The Life of My Choice

The Life of My Choice by Wilfred Thesiger (W.W. Norton & Co.)

Three months ago, on a cloudless afternoon, only fifteen miles from the center of London, at an old people’s home surrounded by horse-meadows and a golf-course that looked as if they had lain unchanged for a hundred years, I shook hands with Sir Wilfred Thesiger. This extraordinary traveler, famous for his ascetic manners and commitment to the hardship of living the traditional life of the desert-dwellers, sat stiffly in his jacket and tie. The man who resisted almost all technological change in the twentieth century (he was an expert photographer, but used only black-and-white), and who had once said that his body should be left out for the vultures to feed on when he died, had returned to his homeland to live out his remaining years. With a faltering hand affected by Parkinson’s disease, he signed my copy of his autobiography, The Life of My Choice.
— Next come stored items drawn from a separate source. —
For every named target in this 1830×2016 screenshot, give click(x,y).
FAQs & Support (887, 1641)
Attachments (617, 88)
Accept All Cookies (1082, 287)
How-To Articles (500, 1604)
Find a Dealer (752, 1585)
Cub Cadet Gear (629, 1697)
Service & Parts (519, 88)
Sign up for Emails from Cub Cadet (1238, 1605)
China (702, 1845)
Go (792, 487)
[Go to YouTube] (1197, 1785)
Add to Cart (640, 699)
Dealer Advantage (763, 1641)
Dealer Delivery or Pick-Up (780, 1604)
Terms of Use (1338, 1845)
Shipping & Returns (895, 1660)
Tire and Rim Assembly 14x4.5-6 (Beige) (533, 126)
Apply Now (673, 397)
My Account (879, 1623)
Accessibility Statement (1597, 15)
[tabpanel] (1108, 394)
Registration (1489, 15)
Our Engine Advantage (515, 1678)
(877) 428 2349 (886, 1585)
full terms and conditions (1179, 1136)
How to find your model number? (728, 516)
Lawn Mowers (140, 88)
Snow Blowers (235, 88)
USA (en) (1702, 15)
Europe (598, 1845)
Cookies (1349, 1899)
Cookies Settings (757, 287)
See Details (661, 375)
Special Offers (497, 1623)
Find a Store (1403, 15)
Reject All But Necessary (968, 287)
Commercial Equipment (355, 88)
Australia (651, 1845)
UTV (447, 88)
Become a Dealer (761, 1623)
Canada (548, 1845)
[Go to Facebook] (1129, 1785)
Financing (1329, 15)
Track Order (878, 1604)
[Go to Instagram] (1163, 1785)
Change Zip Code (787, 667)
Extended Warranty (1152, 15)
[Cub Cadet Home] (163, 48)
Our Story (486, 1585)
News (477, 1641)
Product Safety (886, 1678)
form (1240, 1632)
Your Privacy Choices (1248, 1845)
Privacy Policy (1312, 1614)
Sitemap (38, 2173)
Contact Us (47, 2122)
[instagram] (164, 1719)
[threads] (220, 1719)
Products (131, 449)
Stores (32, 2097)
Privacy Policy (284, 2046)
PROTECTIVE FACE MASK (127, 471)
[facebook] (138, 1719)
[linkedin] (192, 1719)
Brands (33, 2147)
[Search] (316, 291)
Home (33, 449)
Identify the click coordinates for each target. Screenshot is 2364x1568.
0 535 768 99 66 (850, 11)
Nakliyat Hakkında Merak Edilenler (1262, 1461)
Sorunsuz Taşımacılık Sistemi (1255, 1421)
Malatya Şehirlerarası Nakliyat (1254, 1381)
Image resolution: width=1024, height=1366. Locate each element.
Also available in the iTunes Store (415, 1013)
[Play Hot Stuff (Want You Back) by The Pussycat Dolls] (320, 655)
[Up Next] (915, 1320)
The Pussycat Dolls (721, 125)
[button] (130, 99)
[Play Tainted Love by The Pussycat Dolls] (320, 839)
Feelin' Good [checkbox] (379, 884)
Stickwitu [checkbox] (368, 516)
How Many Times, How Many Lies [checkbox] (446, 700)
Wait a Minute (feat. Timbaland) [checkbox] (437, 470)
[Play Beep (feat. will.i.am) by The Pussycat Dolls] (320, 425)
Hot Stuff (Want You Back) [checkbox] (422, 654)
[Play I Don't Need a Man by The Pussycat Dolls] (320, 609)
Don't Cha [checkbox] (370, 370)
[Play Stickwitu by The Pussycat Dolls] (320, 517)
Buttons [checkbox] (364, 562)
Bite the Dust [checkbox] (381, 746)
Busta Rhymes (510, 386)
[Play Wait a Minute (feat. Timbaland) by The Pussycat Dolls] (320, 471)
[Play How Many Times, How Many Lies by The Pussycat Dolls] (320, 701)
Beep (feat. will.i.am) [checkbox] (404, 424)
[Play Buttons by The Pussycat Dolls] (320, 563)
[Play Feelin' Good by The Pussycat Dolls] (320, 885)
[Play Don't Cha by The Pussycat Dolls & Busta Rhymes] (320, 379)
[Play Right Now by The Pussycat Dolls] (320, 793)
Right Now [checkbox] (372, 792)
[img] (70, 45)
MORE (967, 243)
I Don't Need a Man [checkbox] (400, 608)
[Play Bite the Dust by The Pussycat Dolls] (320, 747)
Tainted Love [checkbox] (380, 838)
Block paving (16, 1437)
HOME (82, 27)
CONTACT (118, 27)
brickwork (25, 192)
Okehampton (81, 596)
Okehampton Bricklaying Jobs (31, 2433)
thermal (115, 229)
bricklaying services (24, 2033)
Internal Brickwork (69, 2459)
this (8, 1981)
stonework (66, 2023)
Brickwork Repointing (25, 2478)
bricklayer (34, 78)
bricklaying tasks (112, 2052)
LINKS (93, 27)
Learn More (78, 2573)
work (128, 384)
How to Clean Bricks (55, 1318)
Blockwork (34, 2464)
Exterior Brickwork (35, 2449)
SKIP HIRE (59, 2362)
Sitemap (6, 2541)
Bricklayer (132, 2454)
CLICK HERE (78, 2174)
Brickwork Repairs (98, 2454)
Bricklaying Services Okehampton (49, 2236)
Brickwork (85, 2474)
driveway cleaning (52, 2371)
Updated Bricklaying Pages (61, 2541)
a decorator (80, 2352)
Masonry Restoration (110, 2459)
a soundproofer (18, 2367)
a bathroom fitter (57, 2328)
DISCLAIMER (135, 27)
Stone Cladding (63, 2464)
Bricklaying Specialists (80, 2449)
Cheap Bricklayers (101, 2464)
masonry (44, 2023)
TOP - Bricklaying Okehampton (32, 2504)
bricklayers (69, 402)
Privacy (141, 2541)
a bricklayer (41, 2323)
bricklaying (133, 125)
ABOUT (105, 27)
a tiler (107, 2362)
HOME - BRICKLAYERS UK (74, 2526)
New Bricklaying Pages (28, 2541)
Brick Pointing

To what degree can free choices drive the variety and richness of our lives? Thesiger admits that, as the first British child to be born in Abyssinia (in 1910), the influence that the 1916 entry into Addis Ababa of Ras Tafari’s victorious army of Shoans against the Wollo made an indelible impression upon him.  “I believe that day implanted in me a life-long craving for barbaric splendor, for savagery and color and the throb of drums, and that it gave me a lasting veneration for long-established custom and ritual.”  While Thesiger is probably best-known for his pioneering trek across the Empty Quarter of Saudi Arabia, and for the devoted account of his life among the Marsh Arabs of Iraq (whom Saddam Hussein almost exterminated), he leaves his other books (Arabian Sands, The Marsh Arabs) to tell those stories. Here he concentrates on his austere childhood, the early death of his father, difficult days at Eton, and then his remarkable experiences, mainly in Africa, venturing into the unknown, fighting the Italians in Abyssinia, and working for Britain’s SAS in the Western Desert in WW II.

It is easy to judge our predecessors by the climate of our times. Readers may carp at Thesiger’s desire to blast off his rifle at innocent animals purely for sport. The habits of the Danakil warriors he admired, proving their manhood via slaughter of rival tribesmen, shows that barbarism and savagery are just that. Thesiger’s preference for turning the clock back to the Age of Steam was obviously unrealistic, as the tribes he lived with became fascinated by, and even appreciated, some of the benefits of twentieth-century science. But his unique dedication to understanding and experiencing the life of the people he encountered, without any motive of proselytism or cultural improvement, shines through in this engrossing work. And he is outspoken in his account of the destructive influence of the Western world: in one of the most telling paragraphs, he tells how the UK ambassador at the time of Mengistu’s disastrous Marxist revolution replied to his inquiry as to whether Russian or Chinese agents had introduced communism to Ethiopia:  “There was no need. The revolution was largely brought about by British and American communist school teachers and university lecturers.”

Thesiger died on August 24th at the age of ninety-three. Maybe the atmosphere of his final domicile allowed him to think he had returned to an imagined Edwardian era, watching the primitive Surrey tribes brandishing their irons on the nearby fairways. In sharp contrast to last week’s review subject (Bill Bryson), Sir Wilfred was a nomad who decided to write about his travels, not a writer who set out on a journey for the purpose of composing a book. There is room for both, but in an age when dramas on Everest receive real-time Internet coverage, his passing signals the end of a more dignified era of exploration. Perhaps even those vultures bowed their heads for a moment.